SOURCE EXCERPT |

Taking up the unpublished opinion on discretionary review, the Supreme Court explained that reasonable suspicion supported the deputies’ decision to stop defendant. The record showed “three officers testified that they observed defendant’s vehicle veer out of its lane and ‘basically run off the road.’” Slip Op. at 4-5. The Court further noted that no testimony “support[ed] the inference that placement of the checkpoint contributed to defendant’s failure to maintain lane control.” Id. at 5. Because the officers had independent reasonable suspicion to stop defendant, they did not violate his Fourth Amendment rights, and the Court did not need to reach the issue of the traffic checkpoint’s constitutionality. The Court disavowed the Court of Appeals’ “broad statements on traffic stop constitutionality” and remanded to the trial court for appropriate proceedings. Id. at 6. 

State v. Kochuk, 366 N.C. 549 (June 13, 2013)

THE REQUEST | Carry on the case summary about the traffic stop and reasonable suspicion from where it stops. The listing comes from a separate source.

INFORMATION GIVEN |
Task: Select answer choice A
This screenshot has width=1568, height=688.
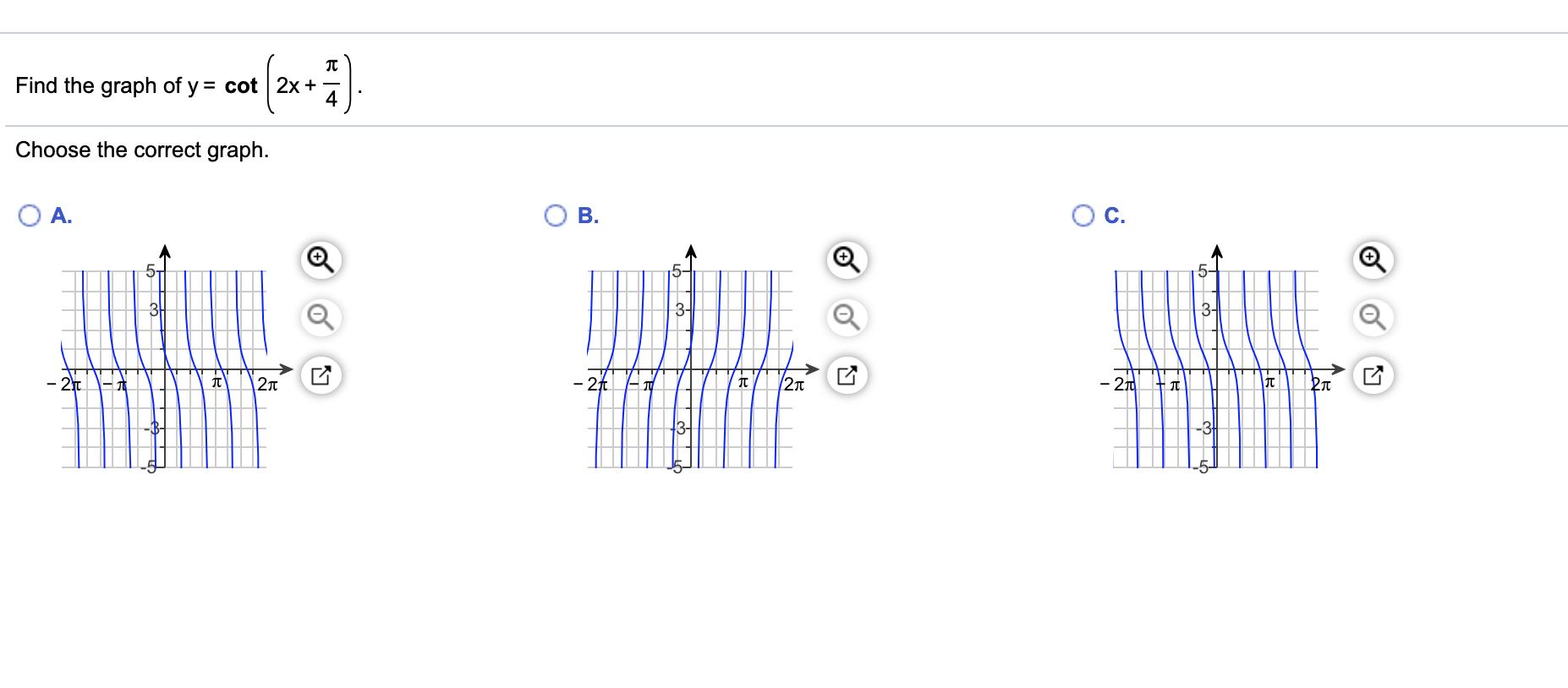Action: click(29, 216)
==
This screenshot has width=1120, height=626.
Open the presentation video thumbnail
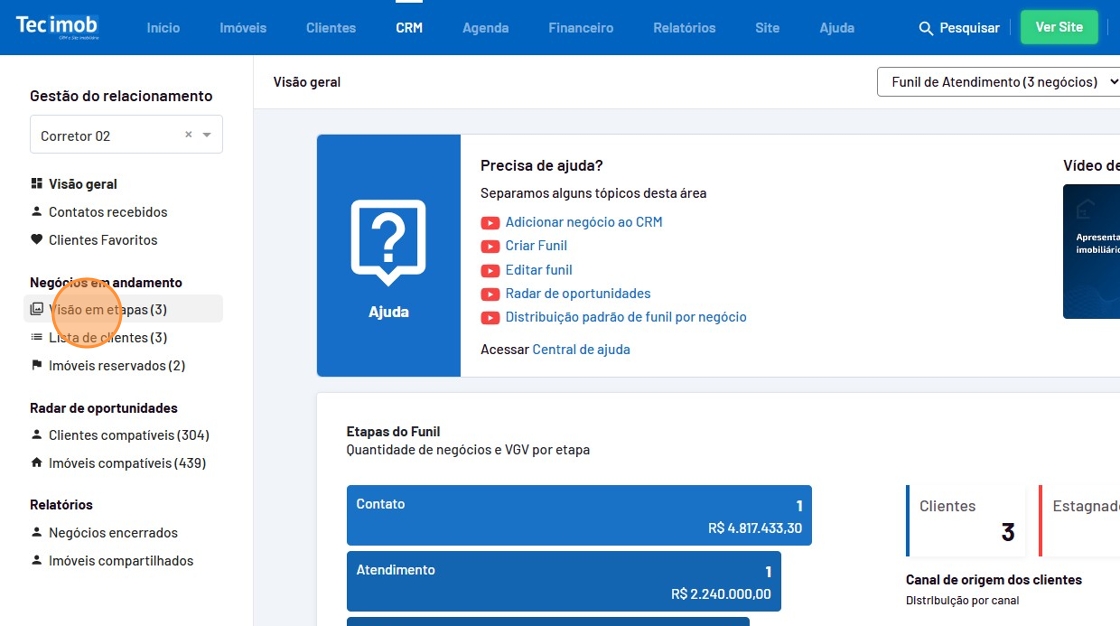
...
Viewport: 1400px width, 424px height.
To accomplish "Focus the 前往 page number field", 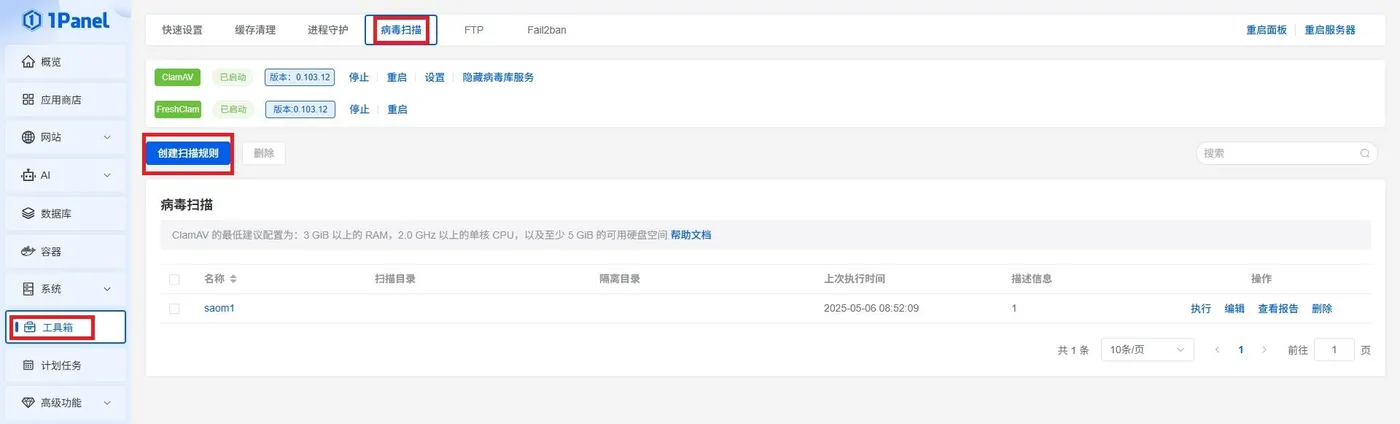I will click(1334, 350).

ANSWER BELOW |
The court, per curiam and without an opinion, reversed the decision of the North Carolina Court of Appeals, State v. Kochuk, 223 N.C. App. 301 (2012), for the reasons stated in the dissenting opinion. An officer was on duty and traveling eastbound on Interstate 40, where there were three travel lanes. The officer was one to two car lengths behind the defendant’s vehicle in the middle lane. The defendant momentarily crossed the right dotted line once while in the middle lane. He then made a legal lane change to the right lane and later drove on the fog line twice. The officer stopped the vehicle, and the defendant was later charged with DWI. The dissenting opinion stated that this case is controlled by State v. Otto, 366 N.C. 134 (2012) (reasonable suspicion existed to support vehicle stop; unlike other cases in which weaving within a lane was held insufficient to support reasonable suspicion, weaving here was “constant and continual” over three-quarters of a mile; additionally, the defendant was stopped around 11:00 p.m. on a Friday night). The defendant was weaving within his own lane, and the vehicle stop occurred at 1:10 a.m. These two facts coupled together, under Otto’s totality of the circumstances analysis, constituted reasonable suspicion for the DWI stop.

State v. Otto, 366 N.C. 134 (June 14, 2012)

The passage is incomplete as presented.